I’d been looking for a way to better perform searches for this blog within the config. That is to say, for certain routes, I’d like posts with certain characteristics to appear. The criteria for the posts are a search, and are associated to the route configuration.
I’d gotten the route configuration pretty well settled, but didn’t have a good way to query the in-memory database for these disparate criteria. Until now.
There is a Go package called Bleve that is working reasonably well to return posts based on facets. I define my posts in markdown with yaml frontmatter. In this way, I can associate metadata of any kind to any post. In particular, all of my posts have categories, a date, their “slug”, and authors.
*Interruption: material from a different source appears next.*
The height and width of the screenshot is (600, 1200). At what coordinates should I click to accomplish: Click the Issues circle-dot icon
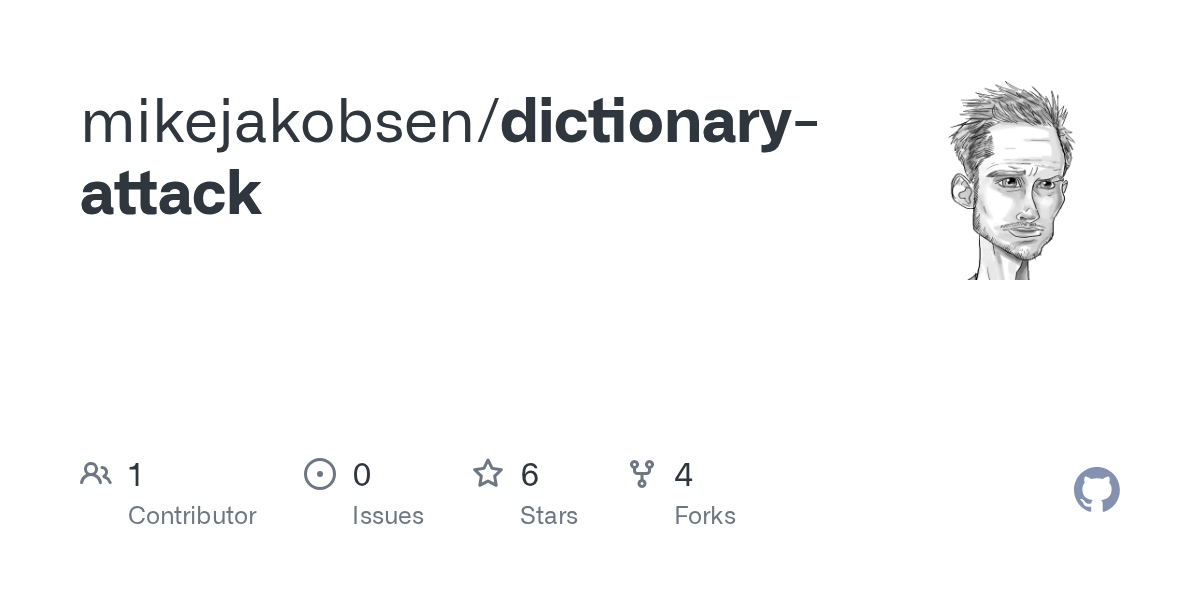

Posts are also assigned a facet of metadata based on the repository of posts they come from, such as “posts” or “pages”, which are stored separately. I can then search for a related post by sending the query to the Bleve query processor. Bleve returns the search results as a list of index values. For me, these values are the slug of the post, which allows me to pull the full post from the in-memory key value store holding the posts.
The Bleve searches allow multiple faces. If I want a list of posts within the “blog” category, I’d search for “Repo:posts Categories:blog”. I can also tell Bleve to return a specific number of results starting at a specific index in the list, which is really handy for pagination. I do not yet have a pagination control on the site, but when I do, it will be able to feed that into the query. It already works, the HTML is just not appearing that would let you move from page to page yet. I’m still considering an elegant way to define that in the page templates.
Bleve is useful, but it has some weird flaws. For one, the documentation is atrocious. Where most Go libraries have at least some minimal go-doc documentation - built with some standard tool into a standard format which is not great but is at least something - Bleve seems to be ok with documenting just a few things and letting you sift through the source for all of the details.
Worse, there are performance differences between my Mac and the Ubuntu server that the site runs on. Maybe the performance should be different on different hardware, but I wouldn’t expect such the drastic difference.
Without changing some concurrency settings, Bleve crashes with out of memory errors pretty easily on Ubuntu. It seems like it has trouble doing concurrent index insertions, which basically means that it’s not thread safe. I’m going to have to rewrite a bunch of stuff to work around this well. If I only use one worker instead of 32 (and 32 is only a limit on Ubuntu, not OS X) then the whole thing seems to work reliably enough. At least, I’m not seeing it eat memory like it was, and it’s not crashing like before.
Unfortunately, the additional searching takes a toll on performance, and I’m back up into the 300ms range. This is really weird because locally, round-trip times are under 60ms for the whole page. But on a server dedicated to this one application, it’s taking hundreds of milliseconds. I know I’m quibbling over milliseconds, but that was the whole point! Now I’m going to have to build a cache to get the speed I want, and that just feels like cheating.
Ok. Next up, a thing in Svelte that lets you create a configuration file. If it can do round-trip editing of the config, that’ll be pretty sweet. Then I’ll ship the app with a few pages of documentation, and all you’ll need to do to operate the whole app is literally run it with go run sn.go
and then open the browser to look at the site.